Work to complete - Below is a listing; repeat exactly the lines from the one containing "Image resolution: width=337, height=2576." to the one containing "[0] (303, 111)", both included.

Record extracts -
§ §

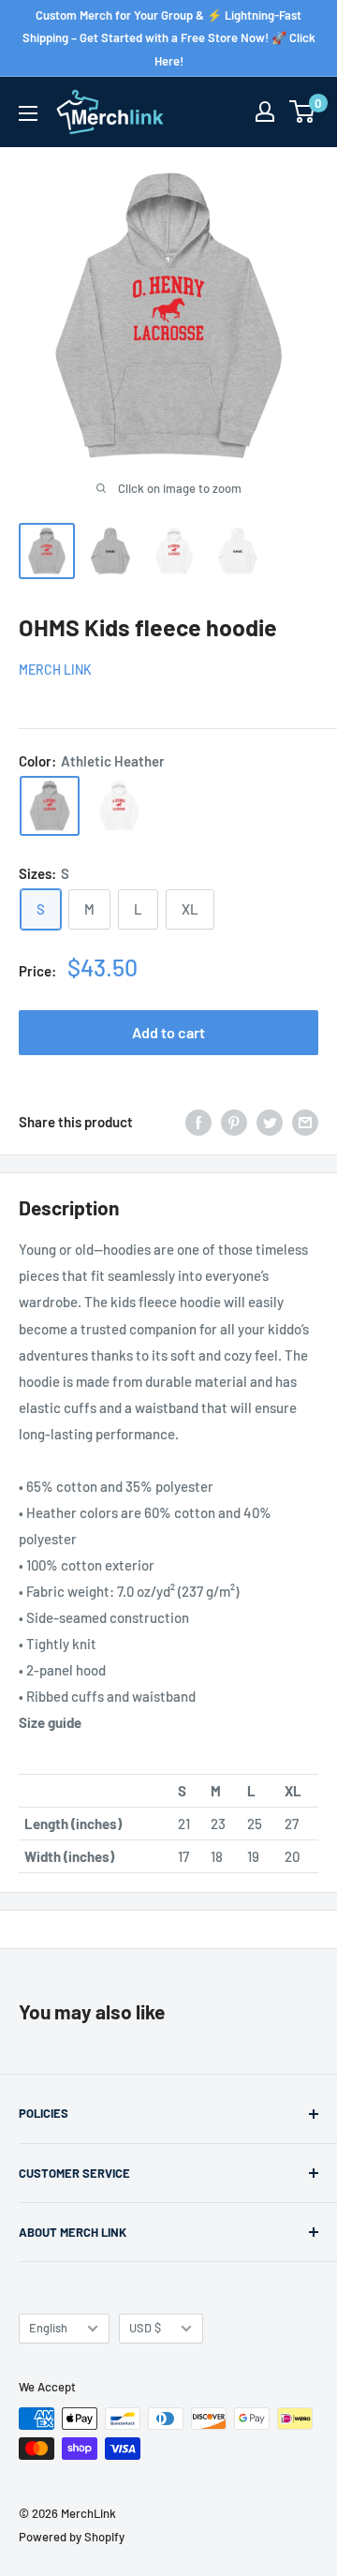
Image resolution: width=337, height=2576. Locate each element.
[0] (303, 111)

§ §

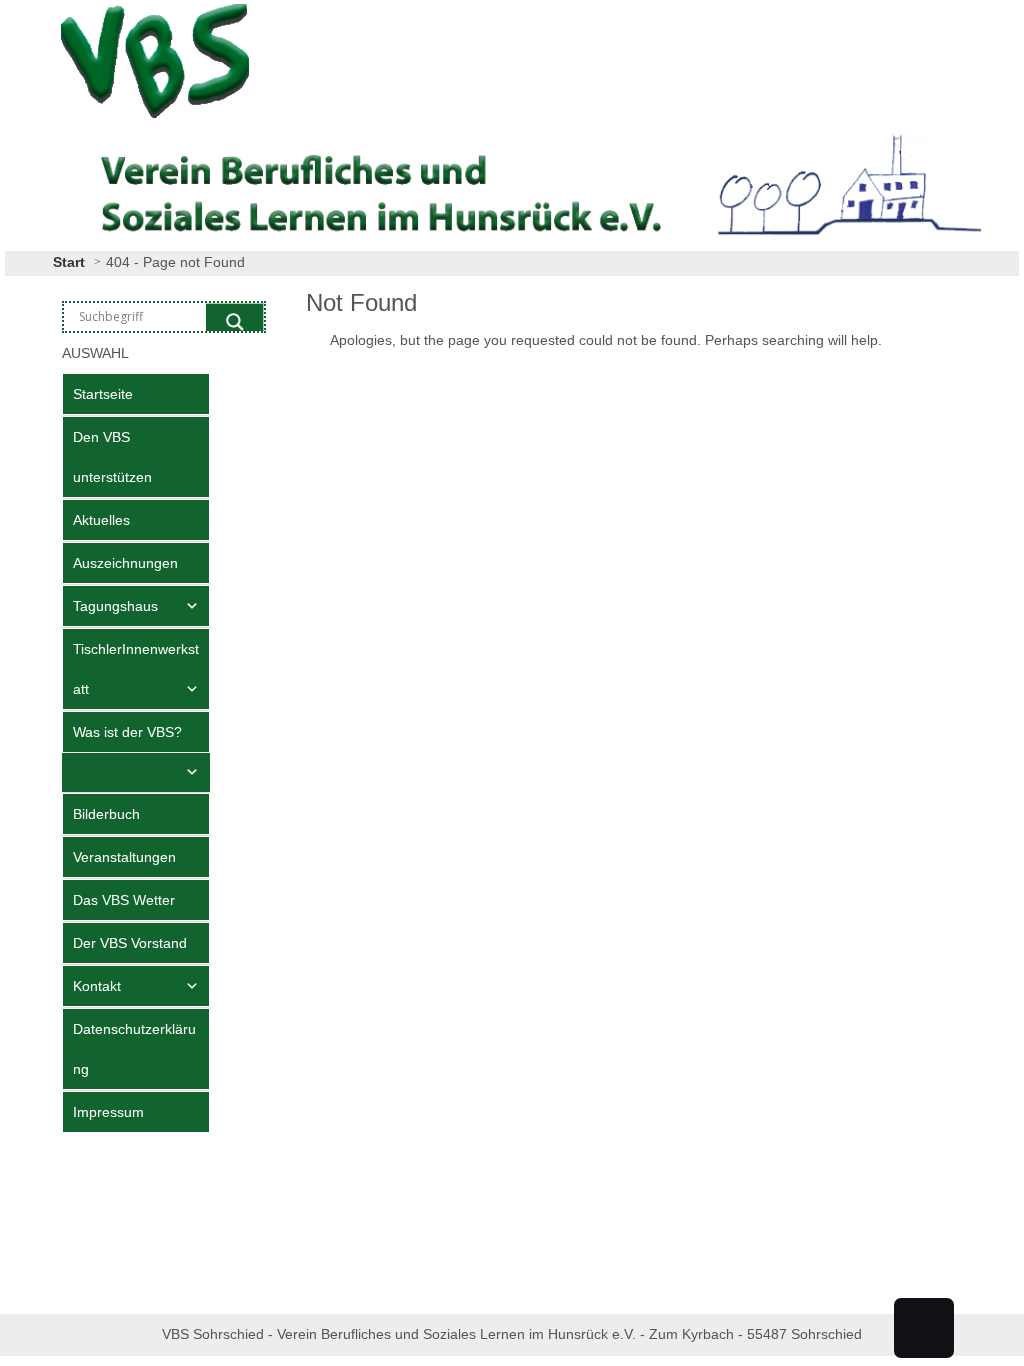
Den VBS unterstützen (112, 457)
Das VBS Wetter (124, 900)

§ §

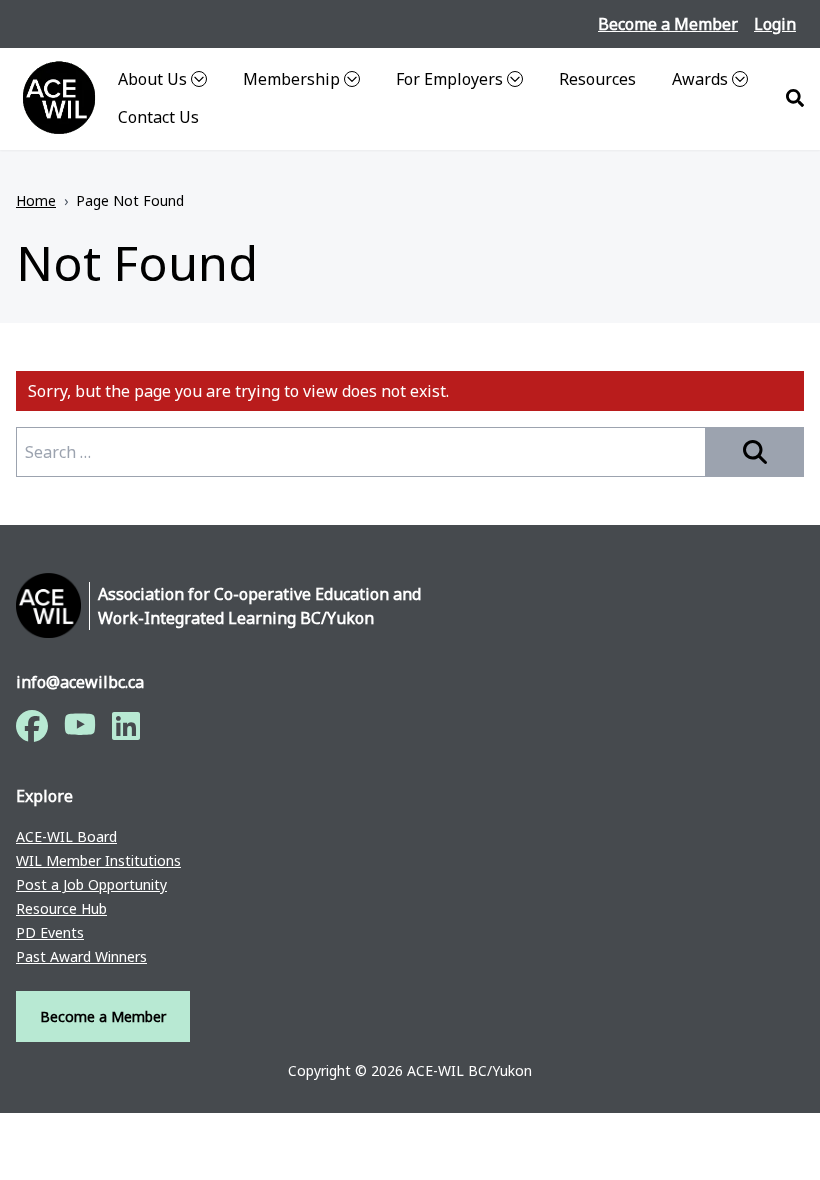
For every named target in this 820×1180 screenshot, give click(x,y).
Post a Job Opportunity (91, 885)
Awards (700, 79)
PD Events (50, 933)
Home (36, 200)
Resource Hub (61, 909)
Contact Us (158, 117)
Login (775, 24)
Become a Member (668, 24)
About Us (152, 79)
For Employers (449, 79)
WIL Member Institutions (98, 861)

§ §

Reply to the task -
Image resolution: width=337, height=2576. Locate each element.
[0] (303, 111)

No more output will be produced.